Fig. 2 shows a block diagram of maximum power point tracking 102 including a low pass filter (105), a voltage amplifier (106), a programmable resistor (107), a sample-and-hold comparator (103), and a state machine (109). The DC-DC conversion module output current flows through a resistor 107, the resistor 107 having a first terminal connected to the low pass filter 105 and a second terminal connected to the output. The low pass filter 105 allows to convert the average output current into a DC voltage, which is amplified by the voltage amplifier 106. Subsequently, the sample-and-hold comparator 103 samples the amplified voltage and compares it with a previously sampled voltage.
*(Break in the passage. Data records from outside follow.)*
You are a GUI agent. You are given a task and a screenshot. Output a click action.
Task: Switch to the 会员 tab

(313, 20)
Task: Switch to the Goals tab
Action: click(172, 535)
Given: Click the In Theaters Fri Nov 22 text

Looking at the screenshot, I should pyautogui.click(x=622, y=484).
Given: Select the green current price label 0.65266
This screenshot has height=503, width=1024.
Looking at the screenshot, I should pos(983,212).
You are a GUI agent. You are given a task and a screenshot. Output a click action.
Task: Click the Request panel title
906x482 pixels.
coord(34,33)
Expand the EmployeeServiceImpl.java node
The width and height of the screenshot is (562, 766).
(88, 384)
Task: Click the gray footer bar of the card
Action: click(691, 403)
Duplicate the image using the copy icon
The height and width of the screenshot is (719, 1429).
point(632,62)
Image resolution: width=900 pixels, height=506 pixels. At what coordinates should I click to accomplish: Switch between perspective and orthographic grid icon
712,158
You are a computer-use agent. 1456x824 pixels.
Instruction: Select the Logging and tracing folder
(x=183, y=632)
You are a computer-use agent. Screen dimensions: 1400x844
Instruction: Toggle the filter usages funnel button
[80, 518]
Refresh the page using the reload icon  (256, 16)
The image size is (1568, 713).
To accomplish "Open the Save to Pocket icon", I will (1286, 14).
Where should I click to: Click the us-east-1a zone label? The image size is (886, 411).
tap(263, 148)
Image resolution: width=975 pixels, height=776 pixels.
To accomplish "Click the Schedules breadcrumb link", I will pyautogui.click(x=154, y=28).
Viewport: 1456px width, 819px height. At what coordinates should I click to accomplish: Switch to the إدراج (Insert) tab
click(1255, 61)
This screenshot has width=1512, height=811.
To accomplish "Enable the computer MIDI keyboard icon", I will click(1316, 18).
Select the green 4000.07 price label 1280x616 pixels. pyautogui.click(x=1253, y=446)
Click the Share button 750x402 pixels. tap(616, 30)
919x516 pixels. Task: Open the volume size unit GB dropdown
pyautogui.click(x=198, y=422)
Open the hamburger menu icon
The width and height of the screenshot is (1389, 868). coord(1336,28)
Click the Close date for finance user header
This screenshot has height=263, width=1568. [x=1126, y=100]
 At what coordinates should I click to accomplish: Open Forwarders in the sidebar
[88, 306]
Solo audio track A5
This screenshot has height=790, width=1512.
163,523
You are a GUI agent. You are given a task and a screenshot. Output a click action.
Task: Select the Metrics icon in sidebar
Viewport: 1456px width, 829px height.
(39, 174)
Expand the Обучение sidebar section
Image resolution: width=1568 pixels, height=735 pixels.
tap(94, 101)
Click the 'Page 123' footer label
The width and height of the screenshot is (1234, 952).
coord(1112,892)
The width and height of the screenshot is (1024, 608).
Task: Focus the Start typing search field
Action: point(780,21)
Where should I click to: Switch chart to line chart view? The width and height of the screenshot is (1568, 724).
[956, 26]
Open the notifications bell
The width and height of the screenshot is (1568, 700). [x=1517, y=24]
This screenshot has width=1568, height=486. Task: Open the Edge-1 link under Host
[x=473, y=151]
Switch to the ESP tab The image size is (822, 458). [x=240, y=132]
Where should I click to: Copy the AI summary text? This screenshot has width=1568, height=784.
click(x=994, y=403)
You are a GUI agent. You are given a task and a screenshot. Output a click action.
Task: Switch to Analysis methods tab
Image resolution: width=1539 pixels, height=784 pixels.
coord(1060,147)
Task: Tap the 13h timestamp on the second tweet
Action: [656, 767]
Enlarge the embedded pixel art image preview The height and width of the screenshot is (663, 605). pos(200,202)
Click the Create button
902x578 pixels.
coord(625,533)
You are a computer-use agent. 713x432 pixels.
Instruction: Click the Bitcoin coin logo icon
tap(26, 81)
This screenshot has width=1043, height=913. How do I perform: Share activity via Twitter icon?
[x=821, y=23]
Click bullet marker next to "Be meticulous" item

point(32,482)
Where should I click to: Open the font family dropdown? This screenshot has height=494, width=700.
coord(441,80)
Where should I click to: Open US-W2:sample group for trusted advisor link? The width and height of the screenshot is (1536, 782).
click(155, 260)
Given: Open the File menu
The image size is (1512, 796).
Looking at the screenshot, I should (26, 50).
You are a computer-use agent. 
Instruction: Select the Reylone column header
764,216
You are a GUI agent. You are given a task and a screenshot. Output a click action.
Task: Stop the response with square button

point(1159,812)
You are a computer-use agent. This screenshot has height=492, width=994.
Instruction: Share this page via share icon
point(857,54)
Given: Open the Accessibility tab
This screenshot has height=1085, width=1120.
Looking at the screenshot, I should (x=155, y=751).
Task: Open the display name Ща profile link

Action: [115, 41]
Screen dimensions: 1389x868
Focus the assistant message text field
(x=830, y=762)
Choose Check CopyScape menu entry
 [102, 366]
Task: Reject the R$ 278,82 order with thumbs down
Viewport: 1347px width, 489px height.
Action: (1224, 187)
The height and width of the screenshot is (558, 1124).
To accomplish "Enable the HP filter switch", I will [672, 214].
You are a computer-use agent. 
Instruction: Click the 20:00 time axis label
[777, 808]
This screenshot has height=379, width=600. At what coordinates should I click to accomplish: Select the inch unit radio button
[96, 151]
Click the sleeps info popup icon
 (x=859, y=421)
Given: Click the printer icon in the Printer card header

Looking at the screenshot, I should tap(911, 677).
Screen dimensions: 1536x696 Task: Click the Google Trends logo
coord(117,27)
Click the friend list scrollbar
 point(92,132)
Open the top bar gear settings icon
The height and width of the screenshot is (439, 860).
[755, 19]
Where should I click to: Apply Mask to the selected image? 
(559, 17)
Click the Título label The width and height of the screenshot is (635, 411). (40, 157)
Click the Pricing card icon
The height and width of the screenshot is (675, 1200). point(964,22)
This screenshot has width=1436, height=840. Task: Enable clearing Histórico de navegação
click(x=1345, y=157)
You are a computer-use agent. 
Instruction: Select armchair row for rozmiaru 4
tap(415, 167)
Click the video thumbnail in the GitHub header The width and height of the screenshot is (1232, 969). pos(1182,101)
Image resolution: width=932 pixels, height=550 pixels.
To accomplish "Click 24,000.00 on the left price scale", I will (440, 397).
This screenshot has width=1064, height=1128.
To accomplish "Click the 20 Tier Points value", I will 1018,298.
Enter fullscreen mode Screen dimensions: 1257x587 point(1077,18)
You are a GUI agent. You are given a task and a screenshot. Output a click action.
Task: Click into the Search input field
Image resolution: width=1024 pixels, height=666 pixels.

After this comparison, the sample-and-hold comparator 103 outputs a logic signal that is read by the state machine 109 that determines whether to increase or decrease the bit count of the oscillator/controller module and the bit count of the DC-DC conversion module gain.

Fig. 3 illustrates one embodiment of the voltage amplifier 106. The voltage amplifier 106 includes an operational amplifier (110), an input resistor (111), and a feedback resistor (112). The voltage gain of the voltage amplifier 106 is defined by the ratio between the feedback resistor 112 and the input resistor 111.

As a second embodiment, the circuit of fig. 3 may be implemented using a buffer driving input resistor 111. Further, the input resistor 111 and the feedback resistor 112 may be replaced by a switched capacitor network including an input capacitance and a feedback capacitance, and the gain is set by a capacitance ratio.

Fig. 4 shows a time diagram of maximum power point tracking as an example of an embodiment of the algorithm. The control signal 113 changes with a duration T1 called a setup interval (setup interval), and the control signal 113 changes during T2 seconds called a scan interval. The control signal 113 defines a frequency parameter of the DC-DC conversion module (100). Continuously, the control signal 114 is scanned during T3 seconds, referred to as a fine adjustment interval. When the maximum power point is detected at the output of the DC-DC conversion module, the control signals 113 and 114 are considered to be at the optimal values. The duration T4 is the time during which maximum power point tracking is discontinued, referred to as the sleep interval. Generally, the sleep interval T4 is much longer than the active interval, which is the sum of T1, T2, and T3, to reduce the average power consumption for maximum power point tracking and improve system efficiency. The setup interval T1 is constant, on the other hand, the scan interval T2 and the fine adjustment interval T3 may vary with the number of steps required to find the maximum power point of the DC-DC conversion module.